The singer-songwriter had lime thrown at her after refusing to sit down at the gig in New Orleans.

Solange has penned an essay about “white spaces” after being harassed at a Kraftwerk show in New Orleans.

The True artist attended the show at New Orleans’ Orpheum Theater with her video director husband Alan Ferguson, 11-year-old son Daniel and his friend Rasheed on Friday night (September 9).

In a series of since-deleted tweets written during the show, Solange explained how she had been feeling hostility from the crowd and that she had been yelled at by four older white women, one of whom threw a lime at her, for refusing to sit down.

She says that her husband went over to the women to ask if they had thrown trash at her, with one woman responding: “I just want to make it clear, I was not the one who yelled those horrible, nasty, things at you.”

Solange posted an essay to her website on Sunday called ‘And Do You Belong? I Do,’ in response to the incident, which considers why many POC do not feel safe in “white spaces.”

In the essay she says “you don’t feel that most of the people in these incidents do not like black people, but simply are a product of their white supremacy and are exercising it on you without caution, care, or thought.”

“Many times the tone just simply says, “I do not feel you belong here,” she says, before describing the incident. Solange writes: “You know when you share this that a part of the population is going to side with the women who threw trash at you. You know that they will come up with every excuse to remove that huge part of the incident and make this about you standing up at a concert ‘blocking someone’s view.'”

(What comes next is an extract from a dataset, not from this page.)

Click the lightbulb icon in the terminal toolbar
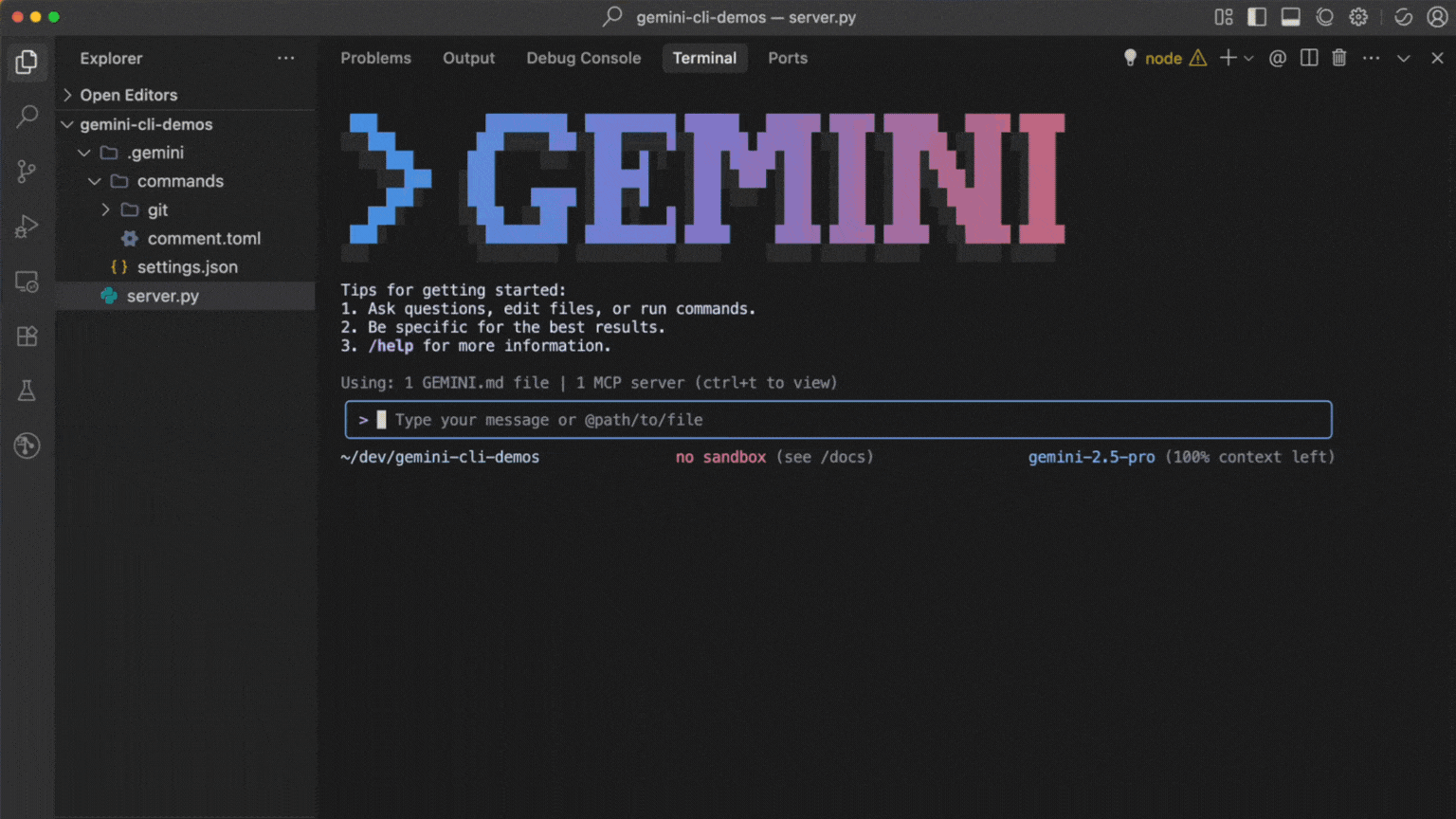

She continues: “You know that a lot of the media will not even mention the trash being thrown at you with your 11 year old son being present. You feel that the headline would be “XYZ Goes To A Concert And Gets Trash Thrown At Them,” if it were some of your other non-black peers in the industry. You constantly see the media having a hard time contextualizing black women and men as victims every day, even when it means losing their own lives.”

Solange says that “you realize that you never called these women racists, but people will continuously put those words in your mouth,” before writing: “You have lived a part of your life in predominately white spaces since you were a kid and even had your 3rd grade teacher tell you “what a nigger is” in front of your entire white class. You watched your parents trying to explain why this was wrong to her and learned then it can be virtuously impossible to get your point across.”

The essay finishes off by explaining that Solange was still able to enjoy the gig despite the hostility. “After you think it all over, you know that the biggest payback you could ever had (after, go figure, they then decided they wanted to stand up and dance to songs they liked) was dancing right in front of them with my hair swinging from left to right, my beautiful black son and husband, and our dear friend Rasheed jamming the hell out with the rhythm our ancestors blessed upon us saying…We belong. We belong. We belong. We built this.”